2381. Inconsistency in parsing floating point numbers

Section: 25.4.2.1.2 [facet.num.get.virtuals] Status: Open Submitter: Marshall Clow Opened: 2014-04-30 Last modified: 2016-09-08

Priority: 2

View all other issues in [facet.num.get.virtuals].

View all issues with Open status.

Discussion:

In 25.4.2.1.2 [facet.num.get.virtuals] we have:

Stage 3: The sequence of chars accumulated in stage 2 (the field) is converted to a numeric value by the rules of one of the functions declared in the header <cstdlib>:

This implies that for many cases, this routine should return true:

bool is_same(const char* p) 
{
  std::string str{p};
  double val1 = std::strtod(str.c_str(), nullptr);
  std::stringstream ss(str);
  double val2;
  ss >> val2;
  return std::isinf(val1) == std::isinf(val2) &&                 // either they're both infinity
         std::isnan(val1) == std::isnan(val2) &&                 // or they're both NaN
         (std::isinf(val1) || std::isnan(val1) || val1 == val2); // or they're equal
}

and this is indeed true, for many strings:

assert(is_same("0"));
assert(is_same("1.0"));
assert(is_same("-1.0"));
assert(is_same("100.123"));
assert(is_same("1234.456e89"));

but not for others

assert(is_same("0xABp-4")); // hex float
assert(is_same("inf"));
assert(is_same("+inf"));
assert(is_same("-inf"));
assert(is_same("nan"));
assert(is_same("+nan"));
assert(is_same("-nan"));

assert(is_same("infinity"));
assert(is_same("+infinity"));
assert(is_same("-infinity"));

These are all strings that are correctly parsed by std::strtod, but not by the stream extraction operators. They contain characters that are deemed invalid in stage 2 of parsing.

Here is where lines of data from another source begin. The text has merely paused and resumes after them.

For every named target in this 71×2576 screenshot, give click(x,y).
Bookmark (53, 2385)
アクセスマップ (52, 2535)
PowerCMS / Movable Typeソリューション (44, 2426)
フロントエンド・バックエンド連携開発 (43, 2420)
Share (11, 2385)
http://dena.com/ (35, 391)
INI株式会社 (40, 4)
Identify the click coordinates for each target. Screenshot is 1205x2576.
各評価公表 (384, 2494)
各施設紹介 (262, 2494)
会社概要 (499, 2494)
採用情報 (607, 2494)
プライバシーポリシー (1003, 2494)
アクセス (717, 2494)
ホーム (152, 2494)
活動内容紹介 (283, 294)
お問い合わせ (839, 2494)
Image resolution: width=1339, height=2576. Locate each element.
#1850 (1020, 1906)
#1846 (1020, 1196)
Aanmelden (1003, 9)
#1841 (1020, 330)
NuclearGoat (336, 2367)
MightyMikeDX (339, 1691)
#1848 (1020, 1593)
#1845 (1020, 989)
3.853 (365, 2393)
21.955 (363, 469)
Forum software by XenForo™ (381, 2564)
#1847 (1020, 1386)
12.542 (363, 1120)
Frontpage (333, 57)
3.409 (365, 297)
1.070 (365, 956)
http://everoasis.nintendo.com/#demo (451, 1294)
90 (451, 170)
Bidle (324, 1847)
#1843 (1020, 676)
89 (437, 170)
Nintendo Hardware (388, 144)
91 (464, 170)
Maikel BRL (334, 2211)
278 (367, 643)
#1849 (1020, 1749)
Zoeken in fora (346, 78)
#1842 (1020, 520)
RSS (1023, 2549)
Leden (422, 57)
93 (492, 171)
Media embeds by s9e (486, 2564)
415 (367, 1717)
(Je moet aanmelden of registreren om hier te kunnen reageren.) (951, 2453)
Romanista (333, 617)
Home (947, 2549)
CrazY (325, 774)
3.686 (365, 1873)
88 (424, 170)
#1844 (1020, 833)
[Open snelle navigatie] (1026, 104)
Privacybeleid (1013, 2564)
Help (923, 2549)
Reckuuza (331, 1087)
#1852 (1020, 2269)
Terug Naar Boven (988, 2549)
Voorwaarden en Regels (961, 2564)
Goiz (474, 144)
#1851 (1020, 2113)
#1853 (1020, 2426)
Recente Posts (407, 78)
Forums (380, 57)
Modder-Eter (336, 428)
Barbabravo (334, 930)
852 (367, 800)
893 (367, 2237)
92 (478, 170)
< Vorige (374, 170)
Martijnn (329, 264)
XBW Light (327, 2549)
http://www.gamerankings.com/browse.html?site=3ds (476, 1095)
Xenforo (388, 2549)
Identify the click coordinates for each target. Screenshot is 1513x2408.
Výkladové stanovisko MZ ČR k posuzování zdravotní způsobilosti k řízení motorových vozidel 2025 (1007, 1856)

If we're going to say that we're converting by the rules of strtold, then we should accept all the things that strtold accepts.

[2016-04, Issues Telecon]

People are much more interested in round-tripping hex floats than handling inf and nan. Priority changed to P2.

Marshall says he'll try to write some wording, noting that this is a very closely specified part of the standard, and has remained unchanged for a long time. Also, there will need to be a sample implementation.

[2016-08, Chicago]

Zhihao provides wording

The src array in Stage 2 does narrowing only. The actual input validation is delegated to strtold (independent from the parsing in Stage 3 which is again being delegated to strtold) by saying:

[...] If it is not discarded, then a check is made to determine if c is allowed as the next character of an input field of the conversion specifier returned by Stage 1.

So a conforming C++11 num_get is supposed to magically accept an hexfloat without an exponent

0x3.AB

because we refers to C99, and the fix to this issue should be just expanding the src array.

Support for Infs and NaNs are not proposed because of the complexity of nan(n-chars).

[2016-08, Chicago]

Tues PM: Move to Open

[2016-09-08, Zhihao Yuan comments and updates proposed wording]

Examples added.

Proposed resolution:

This wording is relative to N4606.

  1. Change 25.4.2.1.2 [facet.num.get.virtuals]/3 Stage 2 as indicated:

    static const char src[] = "0123456789abcdefpxABCDEFPX+-";

  2. Append the following examples to 25.4.2.1.2 [facet.num.get.virtuals]/3 Stage 2 as indicated:

    [Example:

    Given an input sequence of "0x1a.bp+07p",

    • if Stage 1 returns %d, "0" is accumulated;

    • if Stage 1 returns %i, "0x1a" are accumulated;

    • if Stage 1 returns %g, "0x1a.bp+07" are accumulated.

    In all cases, leaving the rest in the input.

    — end example]